Aim:
Copy out every one of the lines below word for word, without changing anything.

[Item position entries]
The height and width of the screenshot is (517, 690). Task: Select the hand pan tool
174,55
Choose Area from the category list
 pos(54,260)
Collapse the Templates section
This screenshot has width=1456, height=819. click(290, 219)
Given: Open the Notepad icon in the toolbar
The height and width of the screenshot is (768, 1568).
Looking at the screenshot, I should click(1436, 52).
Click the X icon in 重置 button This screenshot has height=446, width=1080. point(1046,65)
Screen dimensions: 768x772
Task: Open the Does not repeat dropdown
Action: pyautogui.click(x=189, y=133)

Solved exercise:
The height and width of the screenshot is (517, 690). Task: Select the hand pan tool
174,55
Choose Area from the category list
 pos(54,260)
Collapse the Templates section
This screenshot has width=1456, height=819. click(290, 219)
Given: Open the Notepad icon in the toolbar
The height and width of the screenshot is (768, 1568).
Looking at the screenshot, I should click(1436, 52).
Click the X icon in 重置 button This screenshot has height=446, width=1080. point(1046,65)
Screen dimensions: 768x772
Task: Open the Does not repeat dropdown
Action: pyautogui.click(x=189, y=133)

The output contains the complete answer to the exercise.